[START]
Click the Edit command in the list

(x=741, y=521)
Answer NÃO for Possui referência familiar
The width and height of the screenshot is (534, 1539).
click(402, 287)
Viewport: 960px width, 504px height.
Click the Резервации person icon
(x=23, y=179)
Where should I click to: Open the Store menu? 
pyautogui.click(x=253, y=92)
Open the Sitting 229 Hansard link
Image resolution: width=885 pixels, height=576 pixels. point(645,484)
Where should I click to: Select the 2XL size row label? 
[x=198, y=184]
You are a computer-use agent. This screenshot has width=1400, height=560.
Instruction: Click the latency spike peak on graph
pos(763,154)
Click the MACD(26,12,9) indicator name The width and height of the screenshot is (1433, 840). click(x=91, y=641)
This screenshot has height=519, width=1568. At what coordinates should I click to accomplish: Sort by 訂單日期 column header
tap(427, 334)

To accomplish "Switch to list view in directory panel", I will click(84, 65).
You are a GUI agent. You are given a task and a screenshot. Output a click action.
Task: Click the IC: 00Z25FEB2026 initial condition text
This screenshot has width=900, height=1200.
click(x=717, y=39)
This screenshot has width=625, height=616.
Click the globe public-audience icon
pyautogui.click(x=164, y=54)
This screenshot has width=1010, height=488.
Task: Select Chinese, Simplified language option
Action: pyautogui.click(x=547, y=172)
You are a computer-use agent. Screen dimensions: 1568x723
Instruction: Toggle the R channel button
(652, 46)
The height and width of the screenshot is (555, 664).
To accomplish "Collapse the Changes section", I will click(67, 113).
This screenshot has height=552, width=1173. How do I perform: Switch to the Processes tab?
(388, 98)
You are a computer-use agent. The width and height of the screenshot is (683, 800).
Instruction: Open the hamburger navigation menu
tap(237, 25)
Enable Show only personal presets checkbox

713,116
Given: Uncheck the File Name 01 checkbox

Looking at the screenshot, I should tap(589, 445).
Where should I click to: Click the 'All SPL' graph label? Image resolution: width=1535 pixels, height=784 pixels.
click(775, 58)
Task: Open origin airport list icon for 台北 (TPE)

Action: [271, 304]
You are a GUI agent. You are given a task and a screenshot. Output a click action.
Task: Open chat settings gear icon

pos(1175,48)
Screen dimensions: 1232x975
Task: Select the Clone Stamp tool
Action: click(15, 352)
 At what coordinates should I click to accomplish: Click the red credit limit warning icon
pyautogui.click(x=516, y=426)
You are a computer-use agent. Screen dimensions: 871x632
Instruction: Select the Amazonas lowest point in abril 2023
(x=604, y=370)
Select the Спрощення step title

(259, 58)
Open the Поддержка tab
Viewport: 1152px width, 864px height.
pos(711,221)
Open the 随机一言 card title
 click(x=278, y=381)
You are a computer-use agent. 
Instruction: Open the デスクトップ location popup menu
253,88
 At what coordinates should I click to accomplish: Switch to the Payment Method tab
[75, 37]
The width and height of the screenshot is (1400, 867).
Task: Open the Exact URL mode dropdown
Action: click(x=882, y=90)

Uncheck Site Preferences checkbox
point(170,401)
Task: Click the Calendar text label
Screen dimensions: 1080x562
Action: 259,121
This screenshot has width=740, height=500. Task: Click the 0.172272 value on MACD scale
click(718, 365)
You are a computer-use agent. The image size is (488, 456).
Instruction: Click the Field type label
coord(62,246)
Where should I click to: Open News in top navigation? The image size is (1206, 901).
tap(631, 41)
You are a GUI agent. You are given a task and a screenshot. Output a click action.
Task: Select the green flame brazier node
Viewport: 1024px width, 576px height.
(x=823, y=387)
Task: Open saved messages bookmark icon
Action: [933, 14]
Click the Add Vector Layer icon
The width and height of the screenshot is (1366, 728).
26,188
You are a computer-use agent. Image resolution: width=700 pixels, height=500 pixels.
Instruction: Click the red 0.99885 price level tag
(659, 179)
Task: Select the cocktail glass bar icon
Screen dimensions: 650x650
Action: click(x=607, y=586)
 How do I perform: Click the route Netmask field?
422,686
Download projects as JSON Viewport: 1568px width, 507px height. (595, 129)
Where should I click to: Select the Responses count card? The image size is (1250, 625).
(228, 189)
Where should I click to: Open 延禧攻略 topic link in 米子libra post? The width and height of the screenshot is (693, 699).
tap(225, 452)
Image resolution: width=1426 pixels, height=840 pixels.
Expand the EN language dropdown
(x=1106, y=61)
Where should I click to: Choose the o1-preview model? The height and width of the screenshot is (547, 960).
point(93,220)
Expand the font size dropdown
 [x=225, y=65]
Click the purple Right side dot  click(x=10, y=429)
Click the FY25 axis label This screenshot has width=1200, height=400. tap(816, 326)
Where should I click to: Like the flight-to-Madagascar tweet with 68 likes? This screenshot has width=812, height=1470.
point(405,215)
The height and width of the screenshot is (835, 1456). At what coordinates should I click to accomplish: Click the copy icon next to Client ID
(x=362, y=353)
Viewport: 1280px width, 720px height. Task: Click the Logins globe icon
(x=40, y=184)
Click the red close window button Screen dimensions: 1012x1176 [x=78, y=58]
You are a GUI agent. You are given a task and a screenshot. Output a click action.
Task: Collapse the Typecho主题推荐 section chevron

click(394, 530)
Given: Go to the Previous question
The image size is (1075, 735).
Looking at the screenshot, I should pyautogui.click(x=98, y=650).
[END]
Your objective:
Copy all of the items above word for word.

Exercise result:
Click the Edit command in the list

(x=741, y=521)
Answer NÃO for Possui referência familiar
The width and height of the screenshot is (534, 1539).
click(402, 287)
Viewport: 960px width, 504px height.
Click the Резервации person icon
(x=23, y=179)
Where should I click to: Open the Store menu? 
pyautogui.click(x=253, y=92)
Open the Sitting 229 Hansard link
Image resolution: width=885 pixels, height=576 pixels. point(645,484)
Where should I click to: Select the 2XL size row label? 
[x=198, y=184]
You are a computer-use agent. This screenshot has width=1400, height=560.
Instruction: Click the latency spike peak on graph
pos(763,154)
Click the MACD(26,12,9) indicator name The width and height of the screenshot is (1433, 840). click(x=91, y=641)
This screenshot has height=519, width=1568. At what coordinates should I click to accomplish: Sort by 訂單日期 column header
tap(427, 334)

To accomplish "Switch to list view in directory panel", I will click(84, 65).
You are a GUI agent. You are given a task and a screenshot. Output a click action.
Task: Click the IC: 00Z25FEB2026 initial condition text
This screenshot has width=900, height=1200.
click(x=717, y=39)
This screenshot has width=625, height=616.
Click the globe public-audience icon
pyautogui.click(x=164, y=54)
This screenshot has width=1010, height=488.
Task: Select Chinese, Simplified language option
Action: pyautogui.click(x=547, y=172)
You are a computer-use agent. Screen dimensions: 1568x723
Instruction: Toggle the R channel button
(652, 46)
The height and width of the screenshot is (555, 664).
To accomplish "Collapse the Changes section", I will click(67, 113).
This screenshot has height=552, width=1173. How do I perform: Switch to the Processes tab?
(388, 98)
You are a computer-use agent. The width and height of the screenshot is (683, 800).
Instruction: Open the hamburger navigation menu
tap(237, 25)
Enable Show only personal presets checkbox

713,116
Given: Uncheck the File Name 01 checkbox

Looking at the screenshot, I should tap(589, 445).
Where should I click to: Click the 'All SPL' graph label? Image resolution: width=1535 pixels, height=784 pixels.
click(775, 58)
Task: Open origin airport list icon for 台北 (TPE)

Action: [271, 304]
You are a GUI agent. You are given a task and a screenshot. Output a click action.
Task: Open chat settings gear icon

pos(1175,48)
Screen dimensions: 1232x975
Task: Select the Clone Stamp tool
Action: click(15, 352)
 At what coordinates should I click to accomplish: Click the red credit limit warning icon
pyautogui.click(x=516, y=426)
You are a computer-use agent. Screen dimensions: 871x632
Instruction: Select the Amazonas lowest point in abril 2023
(x=604, y=370)
Select the Спрощення step title

(259, 58)
Open the Поддержка tab
Viewport: 1152px width, 864px height.
pos(711,221)
Open the 随机一言 card title
 click(x=278, y=381)
You are a computer-use agent. 
Instruction: Open the デスクトップ location popup menu
253,88
 At what coordinates should I click to accomplish: Switch to the Payment Method tab
[75, 37]
The width and height of the screenshot is (1400, 867).
Task: Open the Exact URL mode dropdown
Action: click(x=882, y=90)

Uncheck Site Preferences checkbox
point(170,401)
Task: Click the Calendar text label
Screen dimensions: 1080x562
Action: 259,121
This screenshot has width=740, height=500. Task: Click the 0.172272 value on MACD scale
click(718, 365)
You are a computer-use agent. The image size is (488, 456).
Instruction: Click the Field type label
coord(62,246)
Where should I click to: Open News in top navigation? The image size is (1206, 901).
tap(631, 41)
You are a GUI agent. You are given a task and a screenshot. Output a click action.
Task: Select the green flame brazier node
Viewport: 1024px width, 576px height.
(x=823, y=387)
Task: Open saved messages bookmark icon
Action: [933, 14]
Click the Add Vector Layer icon
The width and height of the screenshot is (1366, 728).
26,188
You are a computer-use agent. Image resolution: width=700 pixels, height=500 pixels.
Instruction: Click the red 0.99885 price level tag
(659, 179)
Task: Select the cocktail glass bar icon
Screen dimensions: 650x650
Action: click(x=607, y=586)
 How do I perform: Click the route Netmask field?
422,686
Download projects as JSON Viewport: 1568px width, 507px height. (595, 129)
Where should I click to: Select the Responses count card? The image size is (1250, 625).
(228, 189)
Where should I click to: Open 延禧攻略 topic link in 米子libra post? The width and height of the screenshot is (693, 699).
tap(225, 452)
Image resolution: width=1426 pixels, height=840 pixels.
Expand the EN language dropdown
(x=1106, y=61)
Where should I click to: Choose the o1-preview model? The height and width of the screenshot is (547, 960).
point(93,220)
Expand the font size dropdown
 [x=225, y=65]
Click the purple Right side dot  click(x=10, y=429)
Click the FY25 axis label This screenshot has width=1200, height=400. tap(816, 326)
Where should I click to: Like the flight-to-Madagascar tweet with 68 likes? This screenshot has width=812, height=1470.
point(405,215)
The height and width of the screenshot is (835, 1456). At what coordinates should I click to accomplish: Click the copy icon next to Client ID
(x=362, y=353)
Viewport: 1280px width, 720px height. Task: Click the Logins globe icon
(x=40, y=184)
Click the red close window button Screen dimensions: 1012x1176 [x=78, y=58]
You are a GUI agent. You are given a task and a screenshot. Output a click action.
Task: Collapse the Typecho主题推荐 section chevron

click(394, 530)
Given: Go to the Previous question
The image size is (1075, 735).
Looking at the screenshot, I should pyautogui.click(x=98, y=650).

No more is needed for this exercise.